Antes de regressar, passo o fim de semana com a família, no Alto Paranaíba, com direito ao melhor pão de queijo que possa existir. O amarelo do ovo caipira e a leveza da massa, aliados à qualidade do queijo da região e do polvilho doce – por que tem gente que ainda insiste em usar azedo? – garantem maciez e sabor incomparáveis à quitanda. Ficam ainda melhores na companhia dos parentes queridos.
A caminho de Belo Horizonte, numa tarde de domingo, vou parando nas fazendinhas de Serra de Salitre e Cruzeiro da Fortaleza, abrindo porteiras e arriscando a buzina, para ver se compro meia dúzia de queijos curados. Dali até Campos Altos, Araxá, Medeiros, Pratinha, qualquer estrada que se pegue conduz a inúmeras queijarias de primeira grandeza, num raio de cem quilômetros. Pena, só encontro queijos frescos. E sem forma (o uso do circunflexo diferencial faz tanta falta quanto a própria forma) para protegê-los, chegarão esborrachados em casa.
Com a esperança renovada pelo humor e a alegria de viver dos tios Dário e Angélica, quase nonagenários, sonho com um céu plúmbeo sobre as nascentes e os afluentes do Paranaíba, do Grande e do Velho Chico, pois sei que ali estou pertinho do divisor de águas das três bacias.
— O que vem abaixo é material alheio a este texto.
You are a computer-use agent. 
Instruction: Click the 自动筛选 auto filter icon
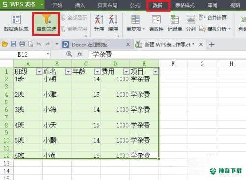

Também sonho com fazendas e fazendeiros abertos para o turismo rural e mais preparados para a venda direta ao consumidor. O bucolismo das colinas suaves do Alto Paranaíba, as vaquinhas girolandas no pasto e a simplicidade dos donos, mais um franguinho com angu e quiabo, são ingredientes de uma receita de sucesso garantido.